• _THE TASKS_
a) According to the post about the used jeep, how many points was the writer told would be checked before the jeep was delivered?
b) Using the post about the used jeep, decide whether each statement agrees with it: (i) The writer bought the jeep from Al-Futtaim Motors. (ii) The sales team replied to the writer. (iii) The writer got the accident report from the Ministry of Interior website. Answer yes or no for each and quote the words that decide it.
c) Please copy the post about the used jeep between "The jeep was" and "two major accidents.", inclusive, renaming "repaired" as "fixed" throughout.

┌─ TEXT BLOCK

I am in a same situation as the person who posted the thread. I bought a second hand jeep from AL - Futtaim motors and slightly higher price from the market , since I was told Al - futtaim provide you good quality cars and the warrenty.

The jeep was never right from the time I did the test drive. I was told It is a minor thing and will be repaired. I was told they dont sale accidnet damage cars and 80 points will be checked before the jeep will be delivered. Since It is a big reputable dealership I trusted the saleman that was my mistake. 

The jeep had history of two accidents in the past and I got report from Ministry of interior website, was full repainted , had damage to front suspension that continued to be a problem and I have to get it repaired twice from Al Futtaim before I found out the Jeep had two major accidents. 

Wrote to the salesman and his manager, why they did fraudulent sale, no reply for the sales team , wrote to the GM of Al Futtaim Motors but no reply from them either. I beleive they are part of the whole fraud as well.

└─
┌─ EXTRACTED INFORMATION

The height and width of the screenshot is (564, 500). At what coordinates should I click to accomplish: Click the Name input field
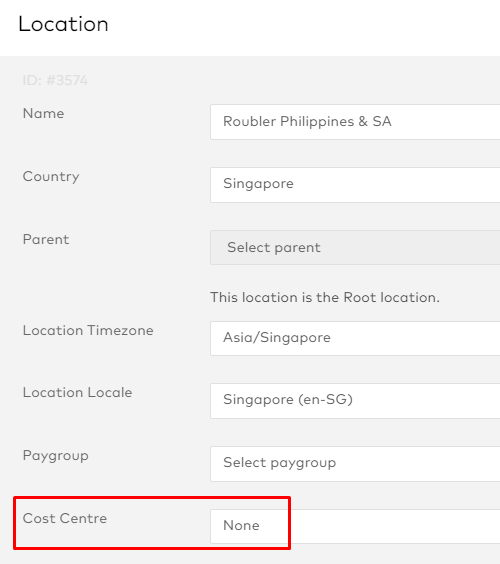click(x=355, y=122)
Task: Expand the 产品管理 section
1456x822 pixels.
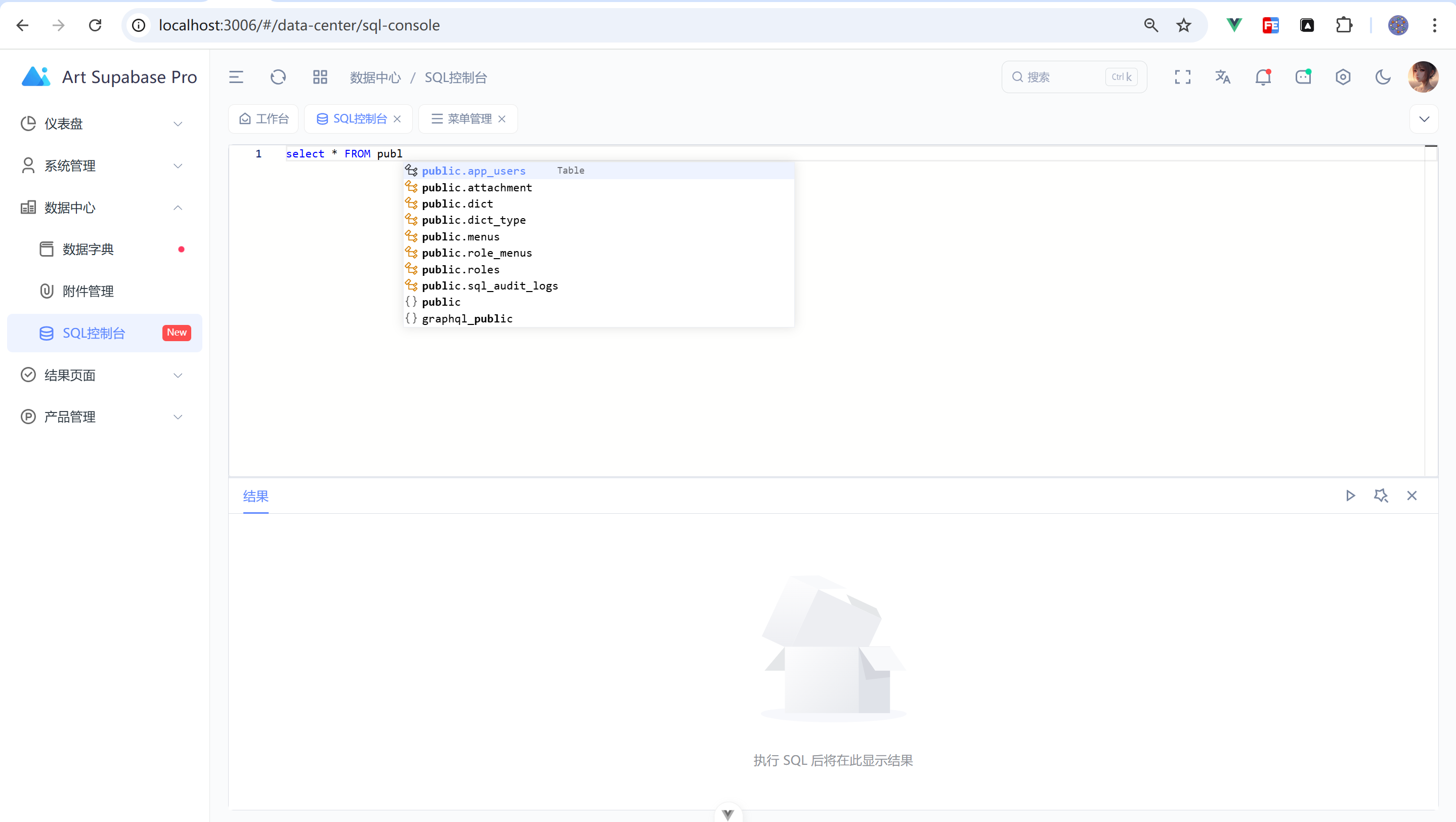Action: coord(178,417)
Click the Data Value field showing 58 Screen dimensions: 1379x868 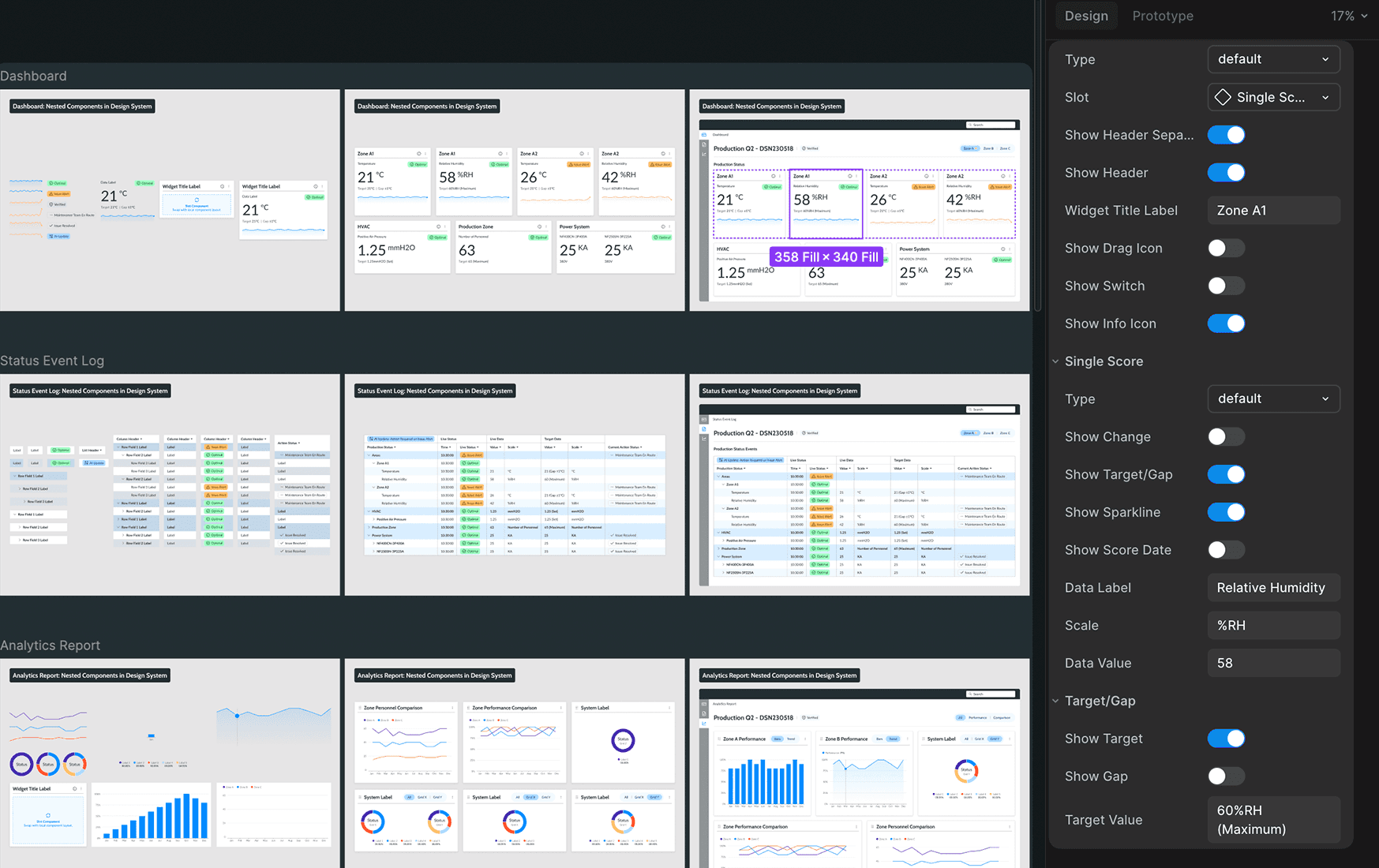click(x=1273, y=663)
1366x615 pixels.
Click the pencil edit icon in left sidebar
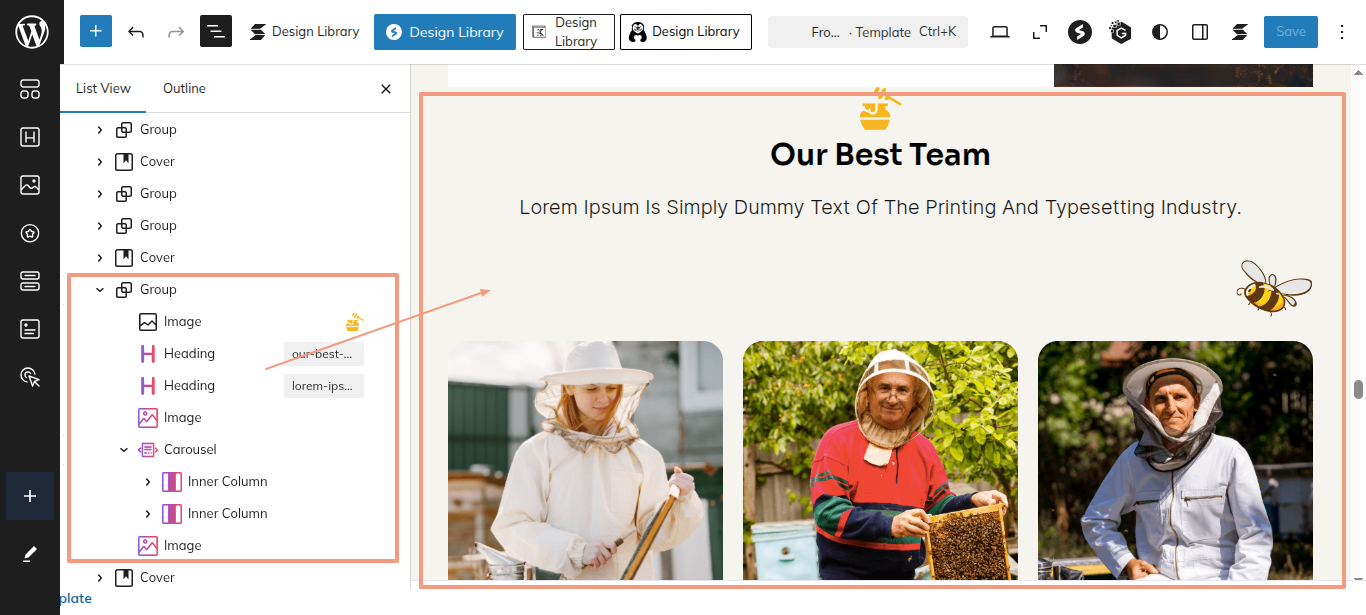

└─

• _SOLUTIONS TO EACH TASK_
a) 80 points.

b)
(i) Yes: "I bought a second hand jeep from AL - Futtaim motors"
(ii) No: "no reply for the sales team"
(iii) Yes: "I got report from Ministry of interior website"

c)
The jeep was never right from the time I did the test drive. I was told It is a minor thing and will be fixed. I was told they dont sale accidnet damage cars and 80 points will be checked before the jeep will be delivered. Since It is a big reputable dealership I trusted the saleman that was my mistake. 

The jeep had history of two accidents in the past and I got report from Ministry of interior website, was full repainted , had damage to front suspension that continued to be a problem and I have to get it fixed twice from Al Futtaim before I found out the Jeep had two major accidents.